Famille[modifier | modifier le code]

Émile Mayrisch appartenait, du côté paternel, à une famille de médecins et, du côté maternel, à une famille de maîtres de forges. Il était le fils d'Édouard Mayrisch (1828-1873), médecin de la cour grand-ducale, et de Mathilde Metz, qui était la nièce de Norbert Metz, un des fondateurs de la sidérurgie luxembourgeoise moderne, député et homme politique influent de tendance libérale.

Il était marié à Aline de Saint-Hubert, qui était une femme de lettres, militante des droits de l'homme, socialiste et philanthrope, et présidente de la Croix-Rouge luxembourgeoise. Ils eurent une fille, Andrée Viénot, mariée à Pierre Viénot, et femme politique française.

L'Arbed[modifier | modifier le code]

Le siège d'ARBED à Luxembourg, devenu le siège d'Arcelor Mittal

Il est en 1911, avec le belge Gaston Barbanson, le principal fondateur de l'ARBED (Aciéries réunies de Burbach-Eich-Dudelange). L'entreprise, née de la fusion de trois sociétés sidérurugiques luxembourgeoises, va devenir le fleuron de l'industrie du grand-duché. Émile Mayrisch en assure d'abord la direction technique, avant d'en devenir président après la Première Guerre mondiale.

La construction d'une Europe de l'acier[modifier | modifier le code]

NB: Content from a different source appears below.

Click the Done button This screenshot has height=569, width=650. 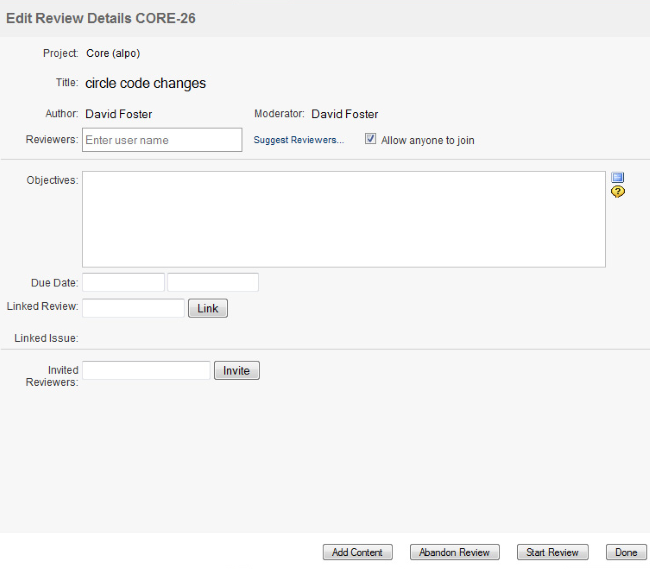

Émile Mayrisch joue un rôle déterminant dans les négociations qui vont mener à la signature de la convention de l'Entente internationale de l'Acier, le 30 septembre 1926 à Bruxelles, par les sidérurgistes français, allemands (y compris sarrois), belges et luxembourgeois. Cet accord s'inscrit dans le mouvement qui se développe à cette époque en faveur d'une union douanière pan-européenne[1] et préfigure la Communauté européenne du charbon et de l'acier (CECA).

Pour le rapprochement franco-allemand[modifier | modifier le code]

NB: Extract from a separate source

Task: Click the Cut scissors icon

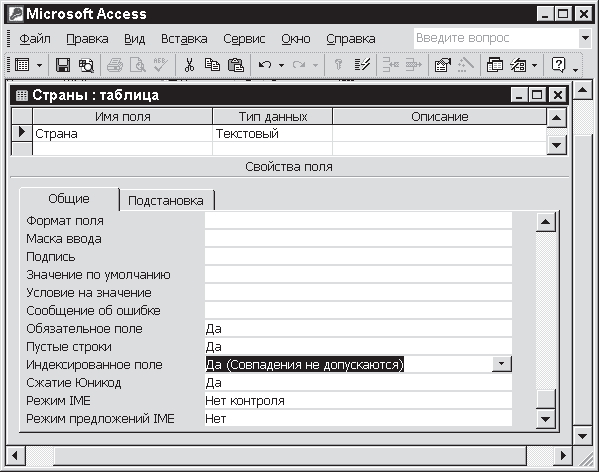Action: [189, 65]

Monument en hommage à E. Mayrisch sur le lieu de l'accident.

Les négociations industrielles qu'il avait menées, aussi bien du côté allemand avant la guerre que du côté français après celle-ci, le préparaient à un rôle de médiateur pour aider au rapprochement des esprits entre les deux pays.

Avec l'aide essentielle de sa femme, qui lui apporte son vaste réseau de relations littéraires, il réunit régulièrement dans sa propriété de Colpach des intellectuels originaires des deux pays, ainsi que d'autres pays européens, pour promouvoir l'idée d'une communauté de culture européenne. Parmi les visiteurs de Colpach, on trouve André Gide, Jacques Rivière, Paul Claudel, Jean Schlumberger, Walter Rathenau, Karl Jaspers, Ernst Robert Curtius, Richard Coudenhove-Kalergi, etc.

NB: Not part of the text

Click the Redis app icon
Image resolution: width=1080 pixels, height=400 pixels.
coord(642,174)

Il fonde le Comité franco-allemand d'information et de documentation (de), dont l'objectif est de favoriser l'idée d'« États-Unis d'Europe » dans le domaine économique. Cet effort fut brutalement interrompu par sa mort accidentelle en 1928.

Il mourut à Châlons-sur Marne actuellement Châlons-en-Champagne en 1928, des suites d'un accident de voiture qui avait eu lieu à Saint-Pierre (Marne) en direction de Paris[2]. Le grand-duché lui fit des funérailles quasi nationales.

  • Un timbre-poste français de 0,20 F lui a été dédié en 1963, ainsi qu'un timbre luxembourgeois en 1996.

Notes et références[modifier | modifier le code]

  1. Cf. les idées défendues par Richard Coudenhove-Kalergi dans son ouvrage Pan-Europe (1923) et dans le Manifeste paneuropéen.
  2. Jean-Paul Barbier, Ils ont passé à Châlons, 2003.

Annexes[modifier | modifier le code]

Bibliographie[modifier | modifier le code]

  • Notices d’autorité : Fichier d’autorité international virtuel • Bibliothèque nationale de France • Gemeinsame Normdatei
  • Biographie nationale du pays de Luxembourg, fasc. 12, pp. 456-470 (consultable en ligne)
  • A la mémoire d'Émile Mayrisch, 1862-1928, 1928, 134 p.
  • Émile Mayrisch, précurseur de la construction européenne, Lausanne, 1967.
  • Charles Barthel, « Émile Mayrisch et les dirigeants de l'Arbed entre la Belgique, la France et l'Allemagne. Rivalités et complicités (1918-1925) », dans Michel Dumoulin éd., Réseaux économiques et construction européenne, Bruxelles, P.I.E.-Petere Lang, 2004, pp. 125-143. (ISBN 90-5201-234-2)
  • (de) Guido Müller, Europäische Gesellschaftsbeziehungen nach dem ersten Weltkrieg. Das Deutsch-Französische Studienkomitee und der Europäische Kulturbund, Oldenbourg, München 2005 (ISBN 3486577360)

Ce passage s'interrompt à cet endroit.